The clinical trial enrolled 230 adult and pediatric patients as young as five years old, across 31 experienced sickle cell disease treatment centers in the U.S. No major adverse events were attributable to the treatment. If approved, this represents the first potential treatment for pediatric patients with sickle cell disease, and the first potential new treatment in nearly 20 years for adult patients.

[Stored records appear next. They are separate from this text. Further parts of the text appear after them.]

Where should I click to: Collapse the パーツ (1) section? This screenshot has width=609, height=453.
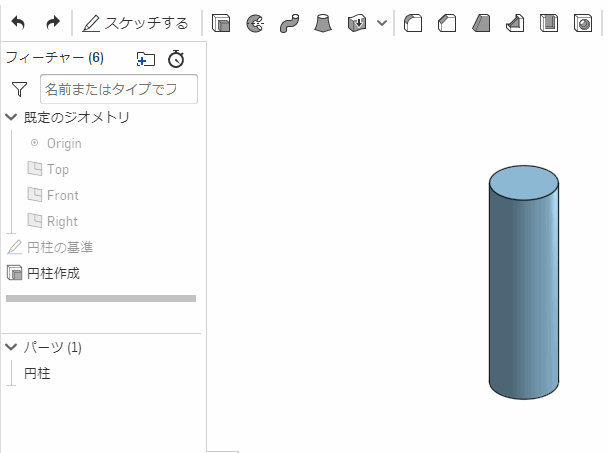point(11,347)
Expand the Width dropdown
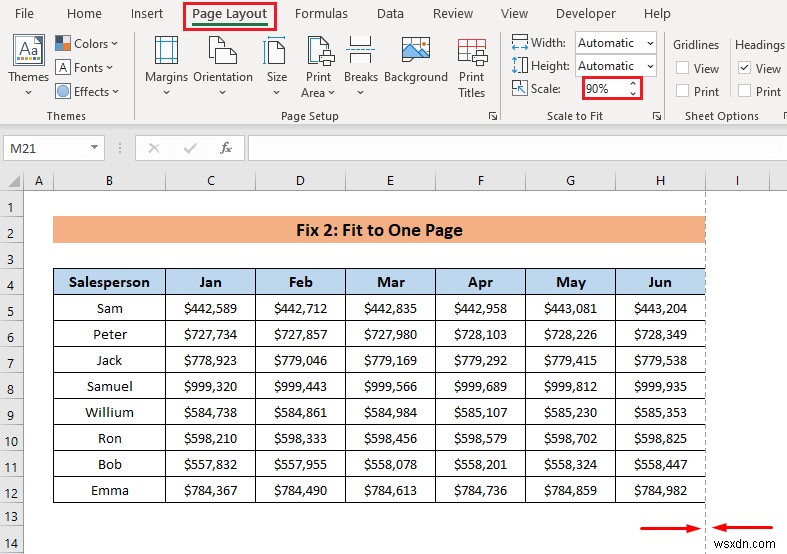787x554 pixels. click(x=649, y=43)
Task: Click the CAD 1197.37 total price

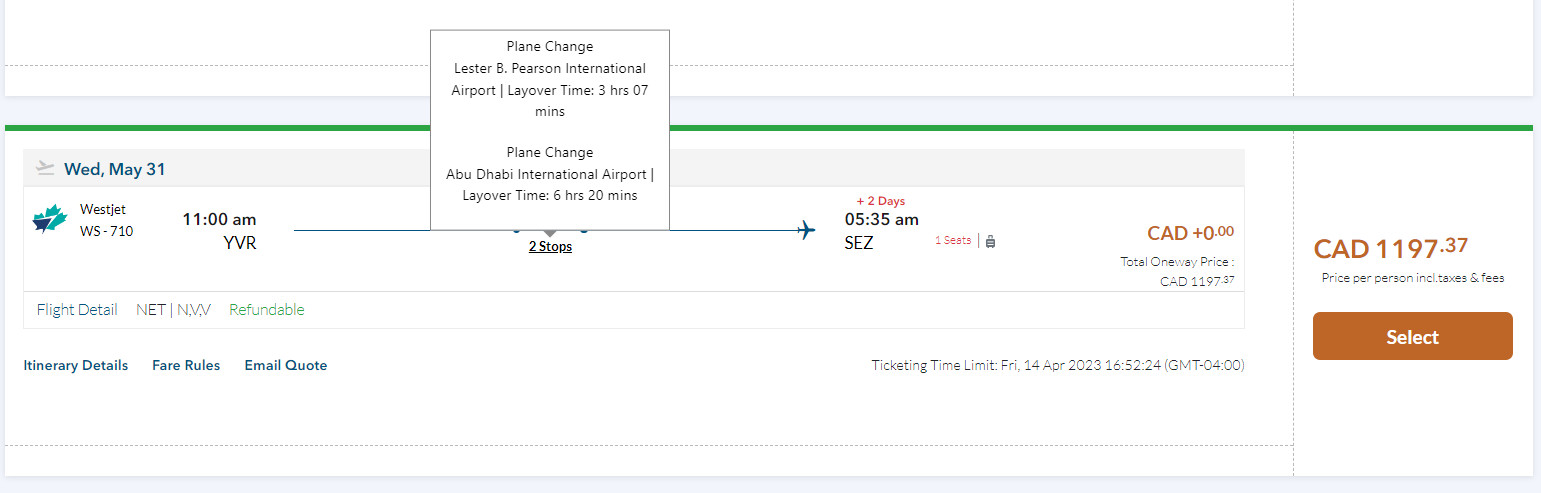Action: point(1391,248)
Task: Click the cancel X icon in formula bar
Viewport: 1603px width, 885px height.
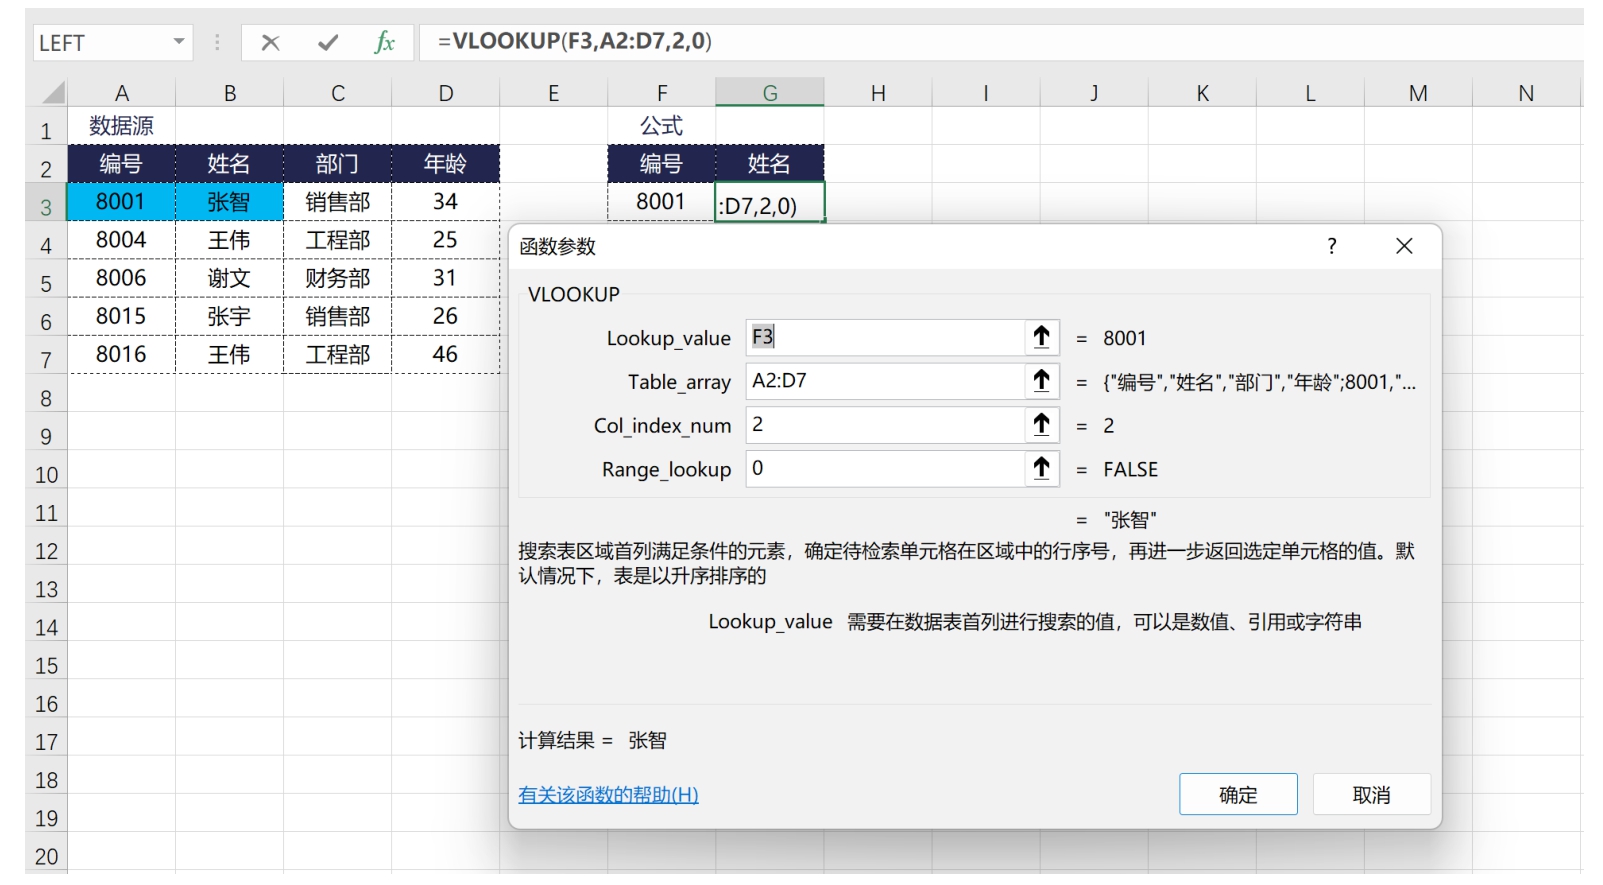Action: pos(270,42)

The company is awaiting notice from the FDA regarding its request for a priority review. Emmaus' sickle cell disease therapy has Orphan Drug designation in the U.S., Orphan Medicinal Product designation in the EU and Fast Track designation from the FDA. Emmaus also plans to submit a marketing authorization application to the European Medicines Agency.
About Sickle Cell Disease
Sickle Cell Disease is an inherited blood disorder characterized by the production of an altered form of hemoglobin which polymerizes and becomes fibrous, causing red blood cells to become rigid and change form so that they appear sickle shaped instead of soft and rounded. Patients with Sickle Cell Disease suffer from debilitating episodes of sickle cell crisis, which occur when the rigid, adhesive and inflexible red blood cells occlude blood vessels.
Sickle cell crisis causes excruciating pain as a result of insufficient oxygen being delivered to tissue, referred to as tissue ischemia, and inflammation. These events may lead to organ damage, stroke, pulmonary complications, skin ulceration, infection and a variety of other adverse outcomes.
Sickle Cell Disease is an orphan disease in the U.S., affecting approximately 100,000 patients in the U.S. and millions worldwide with significant unmet medical needs.